My mom awoke first, reaching over to turn off the loud clanking before her child awoke. She kissed my dad and got up, and walked through the next room which was the kitchen, opened the door and walked outside to a little wooden shack. "Look, they have an outhouse," I said, surprised. Looking around the kitchen I saw a calendar on the wall. It was a church calendar with a scene of a Madonna holding the Christ Child and the words "Our Lady of Prompt Succor" written across the bottom of the picture. I looked at the month, it was July 1941. "Nineteen-forty-one!" I exclaimed, "I must have been born a year earlier, and in July!"
"Yes, you were," the Soul Captain replied. "As we go on, you'll be able to piece together more of your life."
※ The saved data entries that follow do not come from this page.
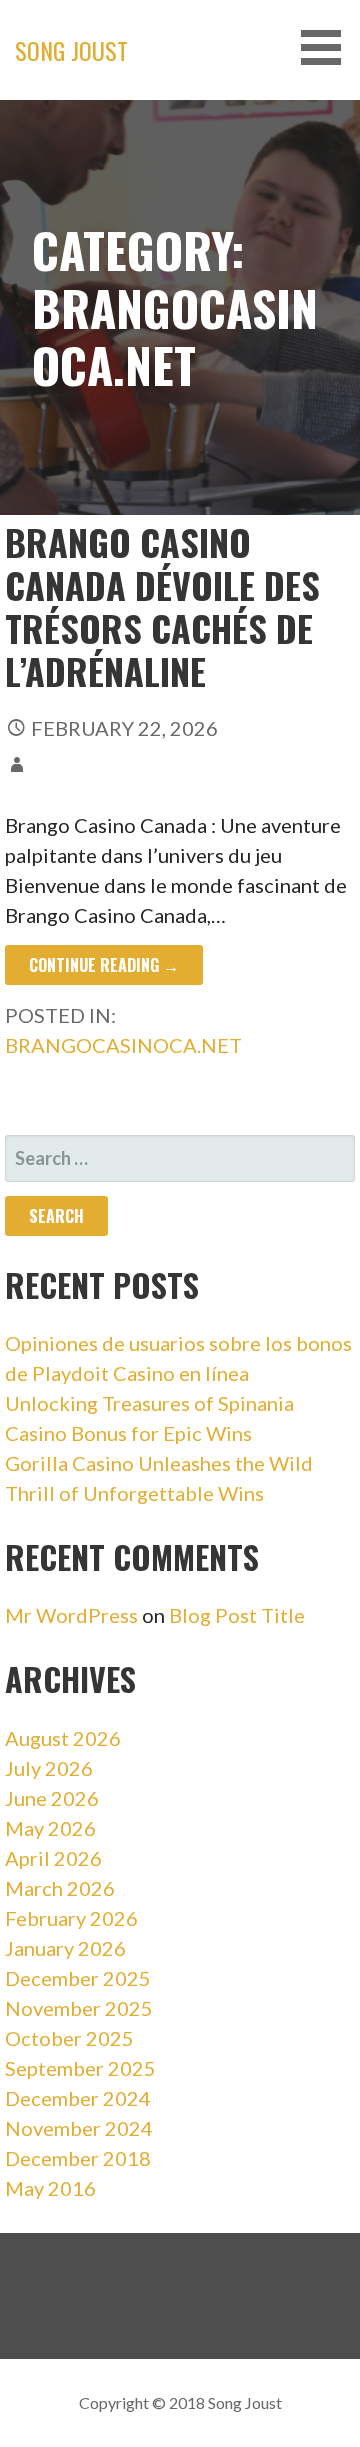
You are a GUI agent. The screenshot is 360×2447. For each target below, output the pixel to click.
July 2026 (49, 1768)
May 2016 (50, 2188)
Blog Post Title (237, 1615)
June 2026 (52, 1798)
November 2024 (79, 2128)
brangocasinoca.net (123, 1045)
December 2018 (78, 2158)
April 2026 (53, 1858)
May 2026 (50, 1828)
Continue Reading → (104, 965)
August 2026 (63, 1738)
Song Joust (71, 50)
"My mother came back into the kitchen and yelled "Buster! Time to get up! You'll be late for work!" I could see my father sit up on the corner of the bed with his white boxer shorts on. He held the chamber pot up between his legs and urinated into it, placing the lid back on it and sliding it back under the bed. He got up, pulled a white T-shirt over his head, then donned his gray khaki pants and matching work shirt. "Annette, you got the coffee ready?" he said in a low voice as he buttoned his shirt and look down at the child in the baby bed. He walked into the kitchen saying, "Bobby is still asleep."
"Yes, the coffee's fixed. Here's a cup for you, the rest is in the Thermos already. Bobby'll sleep late, we stayed up last night after you went to bed while I was reading to him."
"Give me some potted meat today instead of lunch meat." Mom was fixing his lunch. She wrapped up four slices of white bread in wax paper. Added two cans of potted meat and an apple to his black lunch kit. It was a painted tin container with a rectangular base and an arch-shaped top on hinges that ran the length of the base. I watched as she filled the kit. She put the sandwiches, meat cans, and apple in the bottom, and in the open top she laid a Thermos bottle filled with coffee and lowered a bracket which kept the Thermos in place as she closed the lid and secured the latch. She lifted it by the handle and gave it to my dad. "Kinda heavy today, huh?" he said as he jiggled it up and down. He and Annette walked back into the bedroom, and he leaned down to kiss little Bobby on the forehead gently. "He's growing up just fine."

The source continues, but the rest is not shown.